Theater critic Brooks Atkinson wrote a review of The Captive for The New York Times on 30 September 1926, praising it as "a long, engrossing, haunting play . . . an expert dramatic production."

The character Irène is depicted as a lesbian who is feminine, attractive, and seductive. Sherrie Inness writes that "the play dismantles the idea of the lesbian as the easily recognizable Other (i.e., the mannish lesbian)," instead offering a lesbian prototype more threatening to the hegemony of heterosexuality. The age difference between Irène and Madame d'Aiguines was a type of relationship often portrayed in mid-20th century depictions of lesbians and reinforced Teresa de Lauretis's conjecture that the loss of the mother produces relationships of that type.

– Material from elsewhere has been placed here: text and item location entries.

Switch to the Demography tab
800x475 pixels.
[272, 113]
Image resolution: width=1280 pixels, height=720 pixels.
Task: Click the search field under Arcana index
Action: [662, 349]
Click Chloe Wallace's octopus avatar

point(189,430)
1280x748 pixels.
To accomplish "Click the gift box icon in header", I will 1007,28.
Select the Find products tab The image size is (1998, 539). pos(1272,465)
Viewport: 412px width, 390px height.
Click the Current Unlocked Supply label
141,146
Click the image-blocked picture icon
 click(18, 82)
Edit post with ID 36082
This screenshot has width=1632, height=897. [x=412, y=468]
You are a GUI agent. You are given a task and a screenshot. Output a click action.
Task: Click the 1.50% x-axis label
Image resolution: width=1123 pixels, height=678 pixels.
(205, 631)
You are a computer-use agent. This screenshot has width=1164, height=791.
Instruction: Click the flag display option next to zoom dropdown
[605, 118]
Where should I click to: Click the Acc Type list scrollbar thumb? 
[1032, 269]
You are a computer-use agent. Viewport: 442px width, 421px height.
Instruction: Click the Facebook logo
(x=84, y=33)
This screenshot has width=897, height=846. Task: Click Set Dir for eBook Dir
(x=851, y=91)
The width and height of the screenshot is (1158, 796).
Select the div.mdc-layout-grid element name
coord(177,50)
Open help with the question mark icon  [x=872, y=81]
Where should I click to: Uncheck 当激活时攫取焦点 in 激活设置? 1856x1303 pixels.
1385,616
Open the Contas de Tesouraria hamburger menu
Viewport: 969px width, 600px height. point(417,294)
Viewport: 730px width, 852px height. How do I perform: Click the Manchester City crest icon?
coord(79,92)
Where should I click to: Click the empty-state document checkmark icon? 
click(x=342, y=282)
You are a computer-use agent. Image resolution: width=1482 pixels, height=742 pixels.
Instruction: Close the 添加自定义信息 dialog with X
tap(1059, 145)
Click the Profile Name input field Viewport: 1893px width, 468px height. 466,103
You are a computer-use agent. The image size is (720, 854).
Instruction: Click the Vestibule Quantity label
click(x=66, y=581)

New York County District Attorney Joab H. Banton received pressure from the Society for the Prevention of Vice. When mayor Jimmy Walker went on vacation to Cuba in the winter of 1927, acting mayor Joseph "Holy Joe" McKee ordered Banton to "banish nudity and obscenity" from Broadway theatres. Plainclothes police were ordered to monitor The Captive and Mae West's play SEX on 5 February. Four days later, Banton issued an order to have the casts of both plays arrested.

On 9 February 1927, while Rathbone and Menken were in middle of the second act of The Captive, police marched onto the stage and arrested the pair. With the rest of the cast, they were thrown in the back of a police van with the cast of SEX, who had also been arrested and taken to jail. West and Menken fought with each other, with West accusing Menken of being a lesbian in a lavender marriage and Menken suggesting that West was a drag queen. Rathbone described the events on the night of the raid in his autobiography: "As we walked out onto the stage to await our first entrances we were stopped by a plainclothes policeman who showed his badge and said, 'Please don't let it disturb your performance tonight but consider yourself under arrest!' ... At the close of the play the cast were all ordered to dress and stand by to be escorted in police cars to a night court."

Attorneys for The Captive secured the release of the cast by agreeing with the office of the District Attorney to withdraw their play from the stage.

Production director Gilbert Miller asked the Famous Players–Lasky Motion Picture Company to support a legal challenge to the closure, but they wouldn't for fear of negative publicity. Following the suppression of the play, publisher Horace Liveright bought the production rights. He went to court seeking an injunction against the New York Police Department to prevent the play from being closed again. Though Liveright gave up after months of negotiations with the authorities, Acting Mayor McKee retaliated by re-opening a two-year-old indictment.

====Wales Padlock Act====
In New York, a censorship campaign against the plays The Captive, The Virgin Man, The Drag (another Mae West production marketed as "A Male Captive"), and SEX prompted the Wales Padlock Act, a state law that had the effect of banning depictions of homosexuality in theatres. Sponsored by New York State Senator B. Roger Wales, the bill allowed for the arrest and prosecution of any actors or producers involved in an "immoral drama." If the producers of a play were convicted, the theatre could be padlocked for a year. The legislature amended the public obscenity code to ban plays "depicting or dealing with the subject of sex degeneracy, or sex perversion."

====Effect on the demand for violets====
In the 1920s, "violet" was a common slang word for homosexuality, often associated with lesbians. Lesbian audience members for La Prisonnière in Paris pinned violets to their lapels and belts to show solidarity with the characters and subject. Newspaper coverage of The Captive further publicized the notion of the violet as a homosexual symbol, an association that lasted several decades. The association did not bode well for violet sales. Flower shops in New York City saw a decreased demand for violets. A November 1934 article in Harper's Bazaar, "The Story of Violets", related that "way back in the violet county last year they were still cursing this play as the knell of the violet industry."

==Notes==
1.Sholem Asch's 1907 play God of Vengeance was performed on Broadway in 1923.